The harp takes the place of the lyre in Stravinsky’s score, assuming not only its familiar accompanying role but also as soloist at points. Set in three scenes, the ballet follows a variation on the familiar legend of Orpheus’s attempt to retrieve his beloved Eurydice from the underworld. Braving hell’s horrors and charming death, he reneges on his promise not to look at Eurydice until above ground, whereupon she falls dead and he is torn to death by the Bacchantes – Apollo appearing at the close to claim the lyre and raise Orpheus’s song heavenwards. But there is no rousing Can-Can à la Offenbach’s Orpheus in the Underworld, instead Stravinsky had in mind the subtle, sophisticated sound-world of Monteverdi’s Orfeo. The score is marked by languorous, exquisite periods of restrained, softly-voiced music, occasionally agitated, as dictated by the action, rising to violent frenzy worthy of The Rite of Spring only at the death of Orpheus at the end of the second scene.

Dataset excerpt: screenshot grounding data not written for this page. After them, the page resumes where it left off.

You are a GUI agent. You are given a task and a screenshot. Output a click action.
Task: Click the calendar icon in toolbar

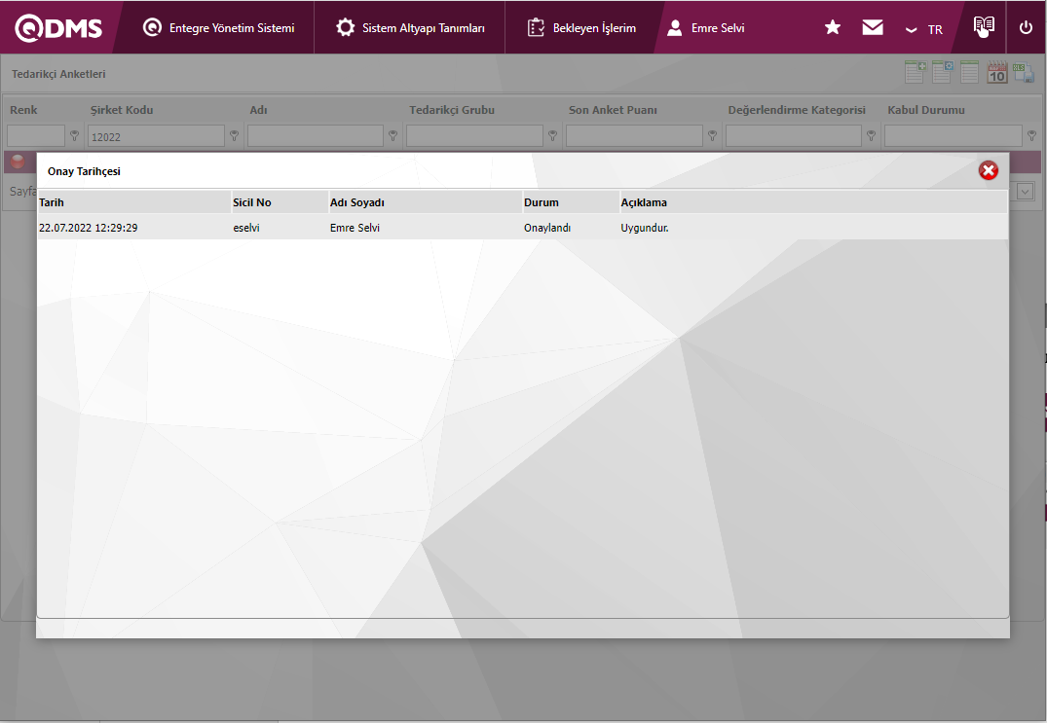[x=997, y=73]
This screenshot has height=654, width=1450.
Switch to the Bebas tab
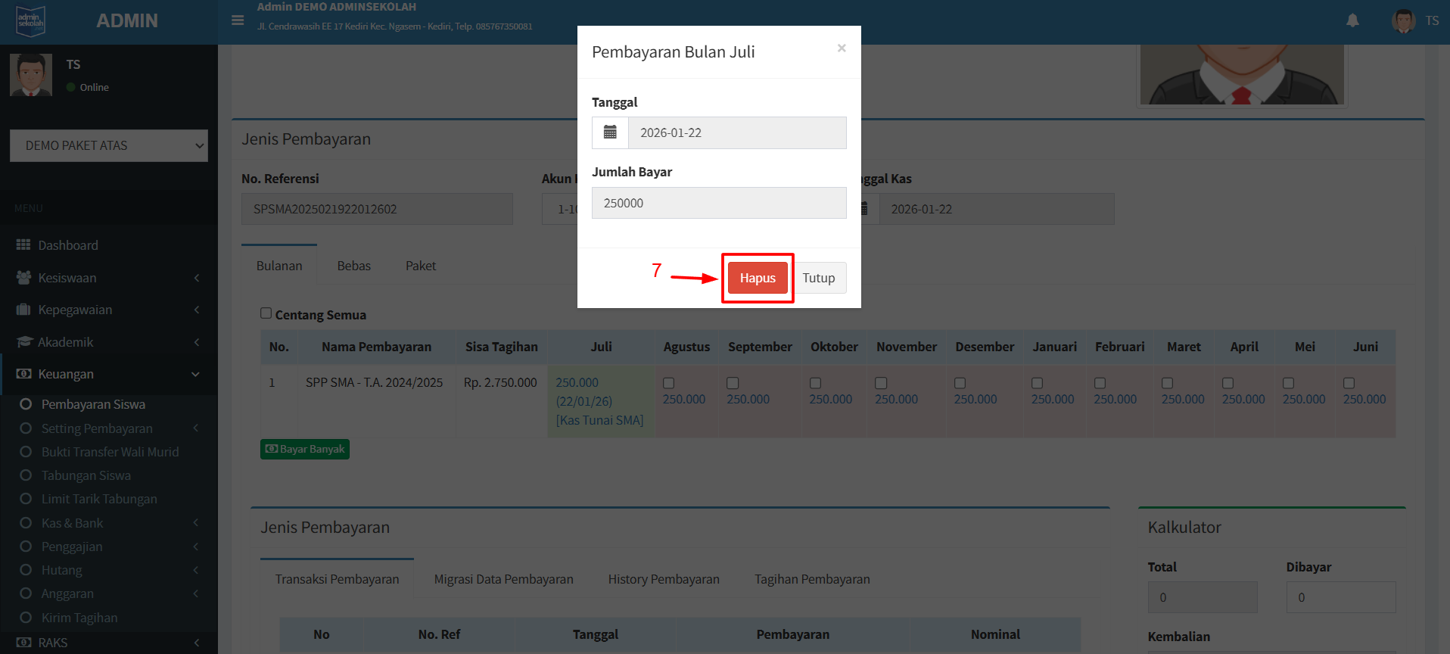[x=353, y=266]
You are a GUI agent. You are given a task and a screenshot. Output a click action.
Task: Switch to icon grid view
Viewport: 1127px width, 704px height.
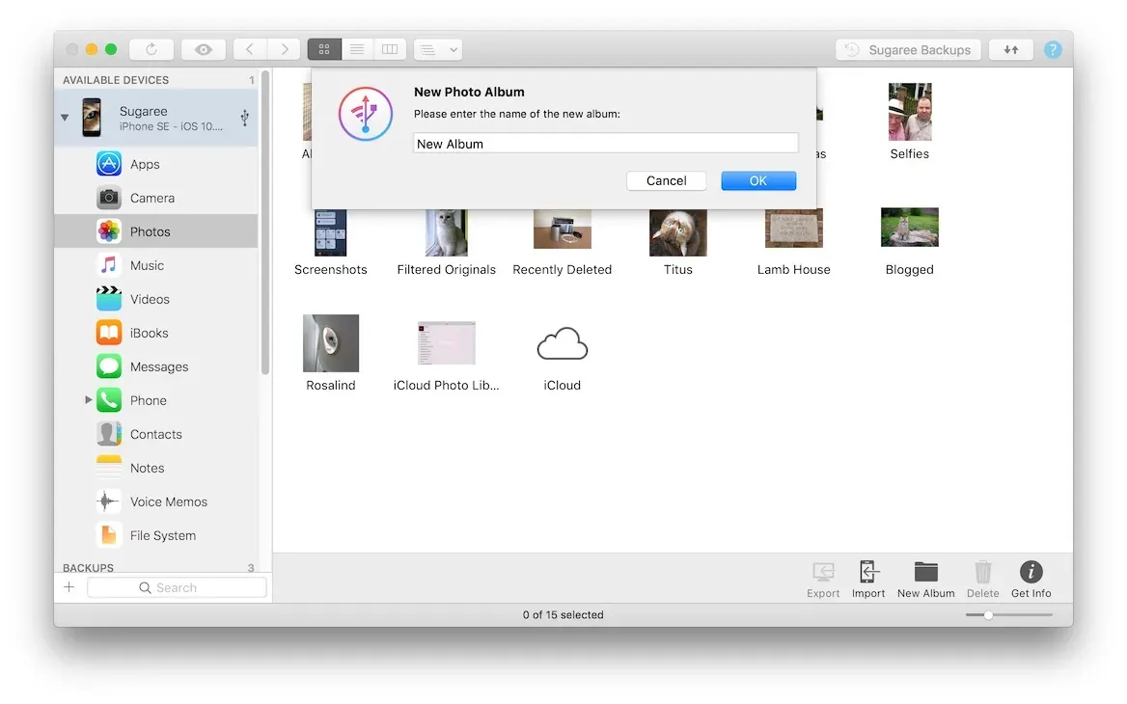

The Four Studies for orchestra hark back to a period immediately after The Rite of Spring when Stravinsky was sketching ideas on a scale far removed from the grandeur and bombast of The Rite. No sooner had Stravinsky finished his Three Pieces for String Quartet in 1914 than he began orchestrating them, a process that lasted four years. In 1928 he completed the Four Studies by orchestrating a fourth piece, his Study for Pianola (1917). The first is a little clockwork squib of repeated, limited melodic fragments. The second was inspired by the internationally famed music-hall entertainer, Harry “Little Titch” Relph. Stravinsky had seen Relph perform his bizarre, spasmodic dance in 1914 in which the diminutive performer’s 28 inch boots flipped into stilts in a moment. The third movement, Canticle, has a religious flavour reminiscent of plainsong, while the last, Madrid, was composed initially for use as a piano roll by the Aeolian Company of London and was influenced by the many mechanised instruments encountered when the composer visited Madrid in 1916 – yet another example of Stravinsky reacting to his environment in an imaginative and innovative fashion.